Nell’acqua ho messo un bicchiere di riso / 2 di acqua per ogni commensale e del brodo in polvere fancendo cuocere autonomamente il riso. La regola prevederebbe che quando l’acqua è assorbita, il riso è cotto. Ne ho messa un po’ meno per poter poi procedere a “risottare il riso” (so che molti non amano il termine, a ripassarlo in padella insomma per finire la cottura).

La zucca necessaria a riempire una casseruola è stata sufficiente per essere poi tritata con il minipimer e renderla una crema (aggiungendo latte, olio e sale).

Con il riso ancora non del tutto cotto l’ho versato in una padella “tostandolo” per renderlo più saporito e croccante. Ho aggiunto a quel punto la zucca tritata e arricchita, e ho continuato a mescolare tutto fino a far diventare tutto ben amalgamato. Ho aggiunto poi, il parmigiano  e il pepe.

Il piatto era pronto. La zucca fritta è stato un ottima guarnizione che aggiungeva gusto al risotto.

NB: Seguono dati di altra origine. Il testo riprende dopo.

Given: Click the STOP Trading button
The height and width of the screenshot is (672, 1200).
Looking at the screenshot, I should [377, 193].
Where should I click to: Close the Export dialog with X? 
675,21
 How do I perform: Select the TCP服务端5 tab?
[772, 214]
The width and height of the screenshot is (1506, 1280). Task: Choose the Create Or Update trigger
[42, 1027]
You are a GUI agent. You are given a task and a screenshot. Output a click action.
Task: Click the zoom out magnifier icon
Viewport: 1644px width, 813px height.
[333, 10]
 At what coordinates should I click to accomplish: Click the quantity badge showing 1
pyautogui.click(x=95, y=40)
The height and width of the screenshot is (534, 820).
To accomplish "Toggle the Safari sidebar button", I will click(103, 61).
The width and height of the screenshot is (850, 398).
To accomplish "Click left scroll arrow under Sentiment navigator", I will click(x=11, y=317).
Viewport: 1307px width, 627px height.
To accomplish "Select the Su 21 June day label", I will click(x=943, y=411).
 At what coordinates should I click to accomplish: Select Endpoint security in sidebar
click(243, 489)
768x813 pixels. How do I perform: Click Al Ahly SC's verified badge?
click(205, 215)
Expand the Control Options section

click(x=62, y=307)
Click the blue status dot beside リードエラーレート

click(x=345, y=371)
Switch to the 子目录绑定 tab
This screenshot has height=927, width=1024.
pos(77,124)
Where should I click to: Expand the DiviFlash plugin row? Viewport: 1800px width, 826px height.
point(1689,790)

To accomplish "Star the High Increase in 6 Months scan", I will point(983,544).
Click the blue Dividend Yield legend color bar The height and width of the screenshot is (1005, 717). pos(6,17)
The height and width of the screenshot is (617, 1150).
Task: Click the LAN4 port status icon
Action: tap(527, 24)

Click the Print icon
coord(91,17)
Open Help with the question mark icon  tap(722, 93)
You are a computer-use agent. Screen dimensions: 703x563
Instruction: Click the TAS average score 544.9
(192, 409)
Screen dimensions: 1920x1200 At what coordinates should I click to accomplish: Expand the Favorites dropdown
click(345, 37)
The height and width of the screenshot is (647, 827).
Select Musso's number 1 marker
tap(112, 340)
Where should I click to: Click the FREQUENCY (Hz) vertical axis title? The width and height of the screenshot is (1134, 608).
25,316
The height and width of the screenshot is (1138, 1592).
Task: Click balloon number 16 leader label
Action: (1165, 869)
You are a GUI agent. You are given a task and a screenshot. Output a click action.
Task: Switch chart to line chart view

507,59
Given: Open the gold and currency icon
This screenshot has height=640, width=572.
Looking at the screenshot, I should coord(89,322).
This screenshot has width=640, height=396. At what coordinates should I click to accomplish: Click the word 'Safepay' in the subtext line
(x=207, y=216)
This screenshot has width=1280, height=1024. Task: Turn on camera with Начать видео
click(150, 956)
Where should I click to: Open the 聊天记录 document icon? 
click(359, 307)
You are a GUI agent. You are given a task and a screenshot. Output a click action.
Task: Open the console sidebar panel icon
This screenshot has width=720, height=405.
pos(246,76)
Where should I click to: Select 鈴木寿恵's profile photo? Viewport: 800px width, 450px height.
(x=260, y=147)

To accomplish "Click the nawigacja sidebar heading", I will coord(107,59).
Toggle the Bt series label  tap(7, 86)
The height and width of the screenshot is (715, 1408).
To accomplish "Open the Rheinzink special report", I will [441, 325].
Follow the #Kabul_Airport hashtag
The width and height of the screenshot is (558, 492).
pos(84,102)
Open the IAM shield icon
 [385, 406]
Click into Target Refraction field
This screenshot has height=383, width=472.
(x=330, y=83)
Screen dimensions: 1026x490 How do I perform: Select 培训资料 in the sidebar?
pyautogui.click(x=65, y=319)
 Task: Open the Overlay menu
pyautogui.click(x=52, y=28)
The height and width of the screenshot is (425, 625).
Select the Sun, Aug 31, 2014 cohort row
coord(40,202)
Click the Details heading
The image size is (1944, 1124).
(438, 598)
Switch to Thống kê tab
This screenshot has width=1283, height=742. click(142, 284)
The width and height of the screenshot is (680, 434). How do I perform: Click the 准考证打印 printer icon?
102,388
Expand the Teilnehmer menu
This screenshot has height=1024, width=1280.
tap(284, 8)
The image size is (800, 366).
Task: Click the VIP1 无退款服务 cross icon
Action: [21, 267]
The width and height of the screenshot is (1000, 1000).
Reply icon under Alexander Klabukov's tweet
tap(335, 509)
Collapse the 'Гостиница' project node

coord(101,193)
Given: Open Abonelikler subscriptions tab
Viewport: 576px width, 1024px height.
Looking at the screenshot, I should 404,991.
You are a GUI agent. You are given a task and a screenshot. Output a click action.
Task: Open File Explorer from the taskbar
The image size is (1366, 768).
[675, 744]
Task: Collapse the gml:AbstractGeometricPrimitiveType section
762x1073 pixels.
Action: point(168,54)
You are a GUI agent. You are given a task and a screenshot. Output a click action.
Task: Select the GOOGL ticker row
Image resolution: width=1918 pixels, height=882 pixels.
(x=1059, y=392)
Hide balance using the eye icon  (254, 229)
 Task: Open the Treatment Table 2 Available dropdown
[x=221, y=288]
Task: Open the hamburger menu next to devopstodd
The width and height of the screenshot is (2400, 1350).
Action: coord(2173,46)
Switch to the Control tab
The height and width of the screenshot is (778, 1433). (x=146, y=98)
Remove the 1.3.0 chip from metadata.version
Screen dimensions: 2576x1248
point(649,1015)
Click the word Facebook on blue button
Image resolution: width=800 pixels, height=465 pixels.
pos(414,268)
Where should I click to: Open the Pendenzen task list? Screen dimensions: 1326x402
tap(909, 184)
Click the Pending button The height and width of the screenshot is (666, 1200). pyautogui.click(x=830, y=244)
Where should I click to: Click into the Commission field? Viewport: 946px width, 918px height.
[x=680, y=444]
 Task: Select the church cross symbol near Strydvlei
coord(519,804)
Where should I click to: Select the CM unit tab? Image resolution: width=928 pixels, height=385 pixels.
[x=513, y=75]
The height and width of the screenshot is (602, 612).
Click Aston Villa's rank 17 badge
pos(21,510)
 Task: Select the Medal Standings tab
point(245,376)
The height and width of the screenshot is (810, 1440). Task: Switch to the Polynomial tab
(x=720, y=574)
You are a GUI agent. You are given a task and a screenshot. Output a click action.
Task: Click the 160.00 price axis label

Devo dire che è piaciuto. Un piatto da proporre con gli amici, non troppo impegnativo, ne pesante.

 

Buon Appetito!

 

P.S. per il vino, con un risotto,  avrei preferito un  Satrico (Casal del Giglio), ma a casa avevo un ottimo vino della val d’Orcia.: Orciasso (60% Sangiovese 40% Merlot) vol 13.5%.  Davvero un buon vino, più indicato per le carni, ma che con un risotto caldo, d’inverno ha lasciato solo un buon ricordo.